→ **DATASET EXTRACT**

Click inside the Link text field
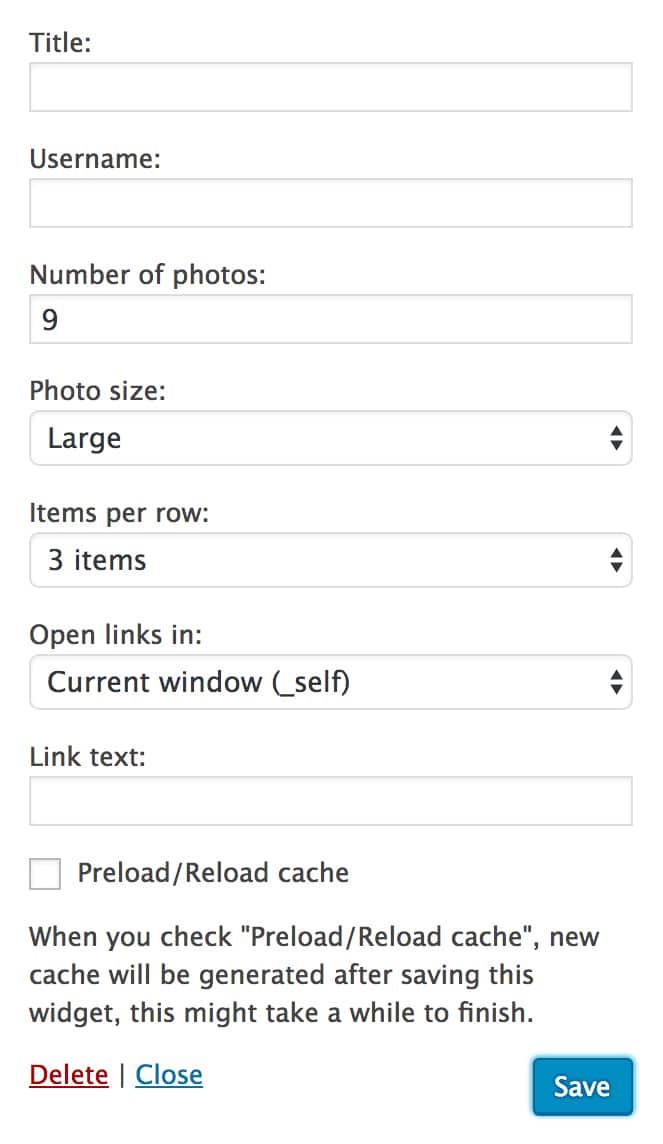The image size is (663, 1144). point(330,800)
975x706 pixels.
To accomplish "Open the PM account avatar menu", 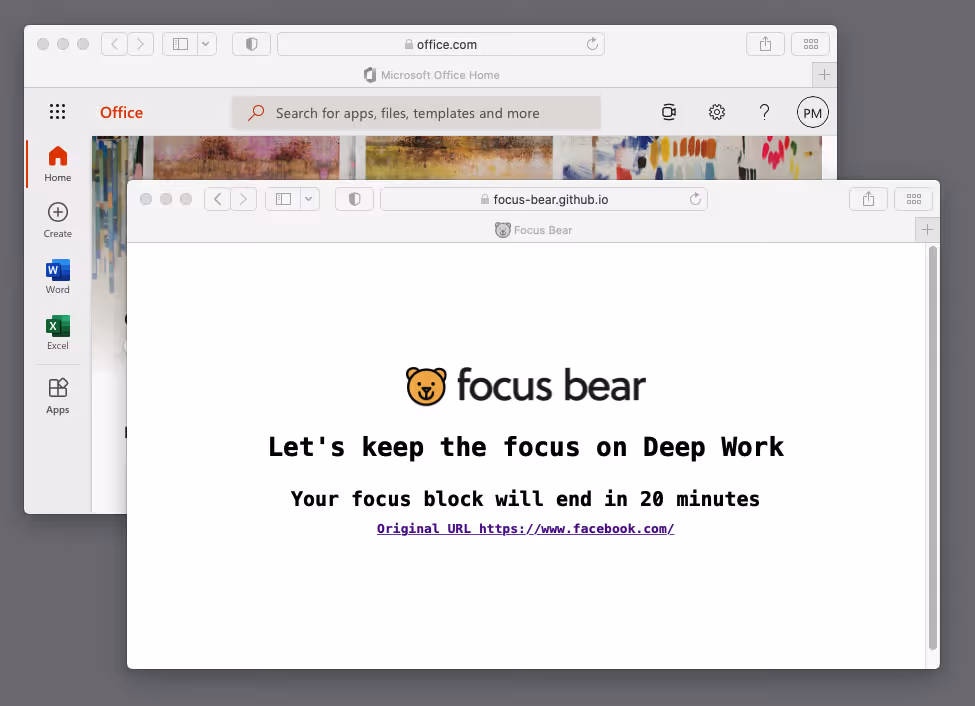I will coord(812,112).
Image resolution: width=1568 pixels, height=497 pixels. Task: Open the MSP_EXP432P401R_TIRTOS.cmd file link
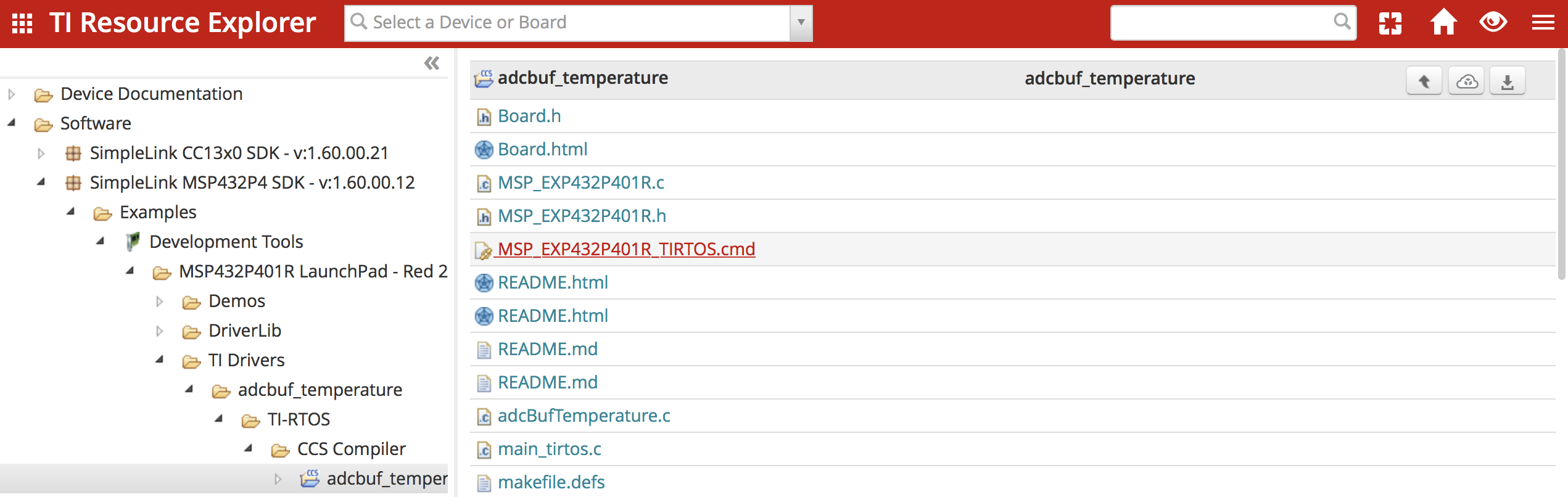click(626, 249)
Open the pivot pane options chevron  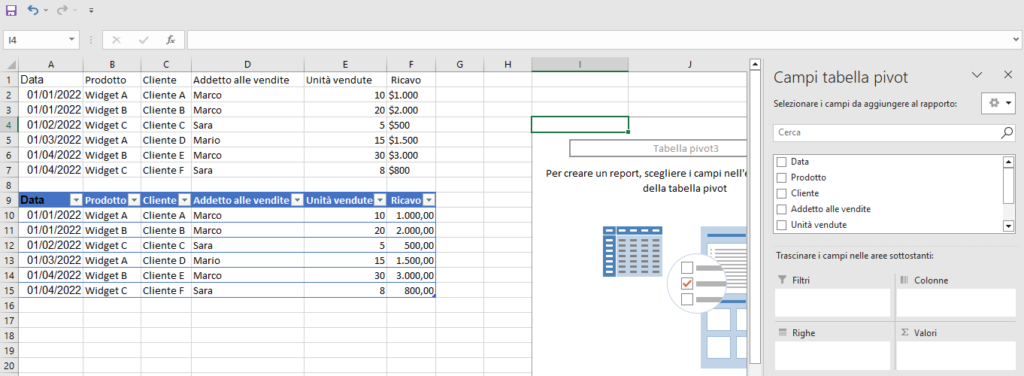977,74

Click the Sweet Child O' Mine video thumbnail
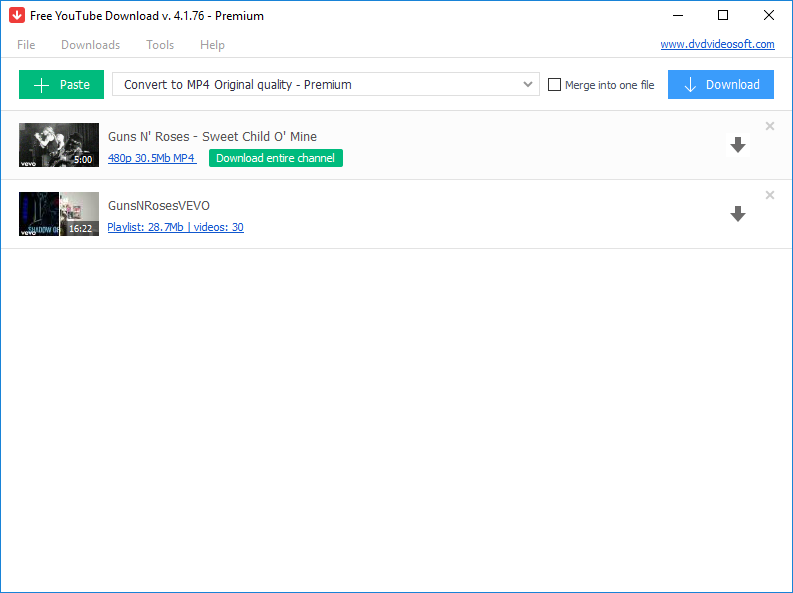pyautogui.click(x=59, y=145)
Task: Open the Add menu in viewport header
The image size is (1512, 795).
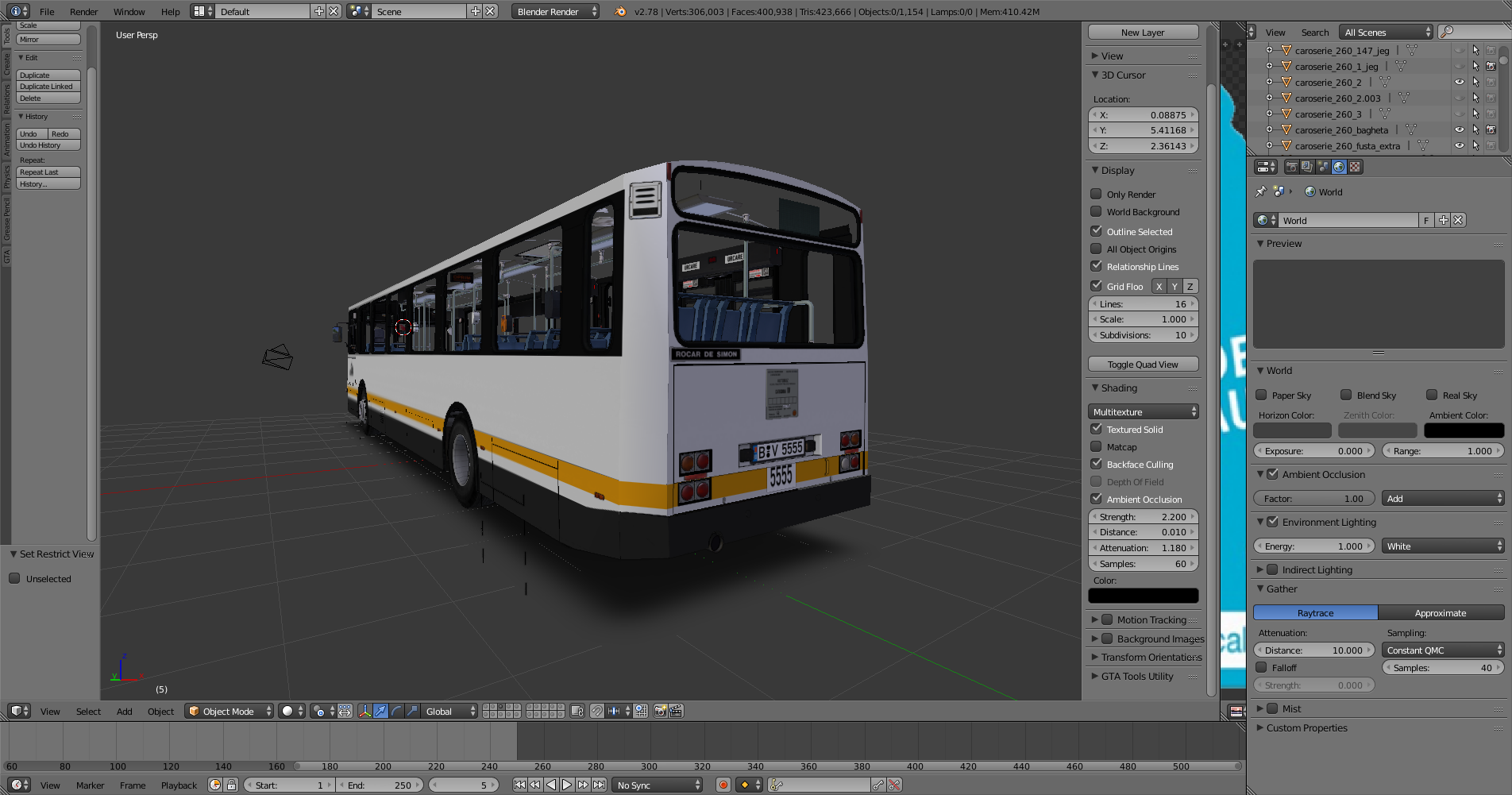Action: 124,711
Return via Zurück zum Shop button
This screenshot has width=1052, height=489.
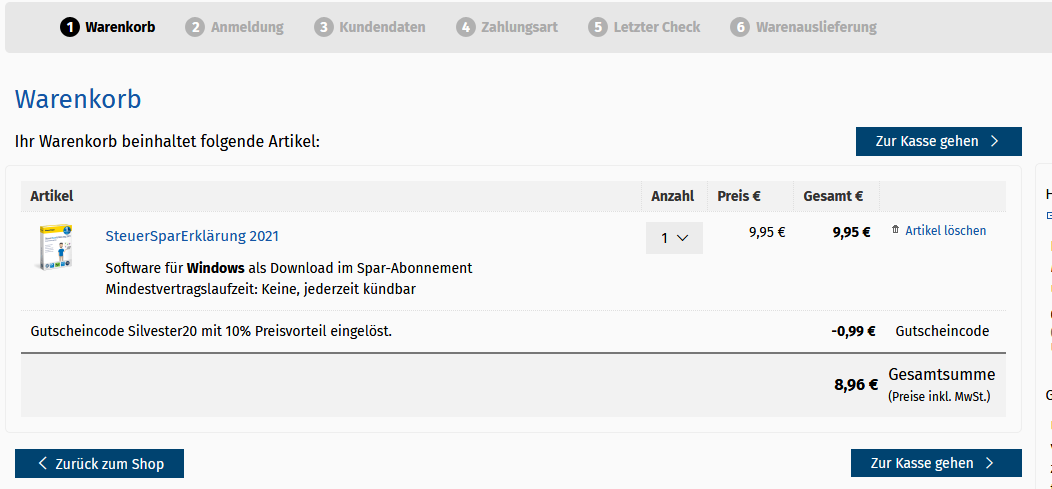tap(99, 464)
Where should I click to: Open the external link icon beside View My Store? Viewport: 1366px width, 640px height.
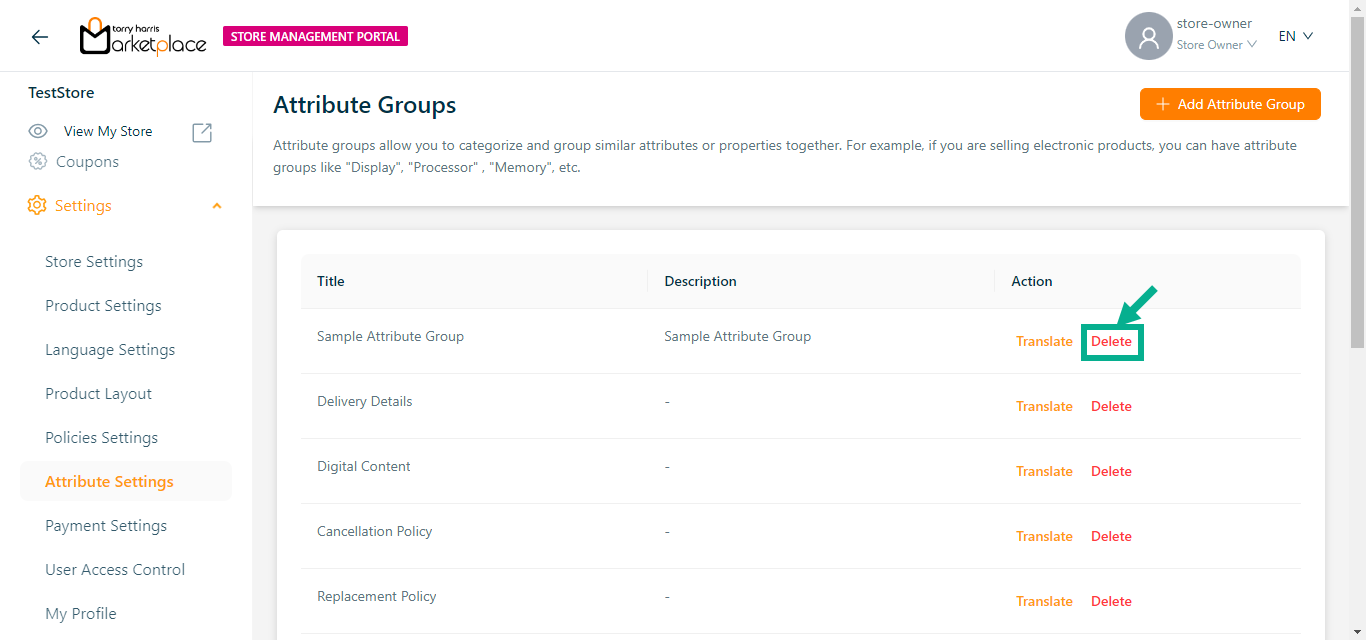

→ **TRY IT**
Only the lines from the one containing "Return via Zurück zum Shop button" through the final line of the data are to be written out, exactly as they stand and without pictures.

→ **TASK ANSWER**
Return via Zurück zum Shop button
This screenshot has width=1052, height=489.
tap(99, 464)
Where should I click to: Open the external link icon beside View My Store? Viewport: 1366px width, 640px height.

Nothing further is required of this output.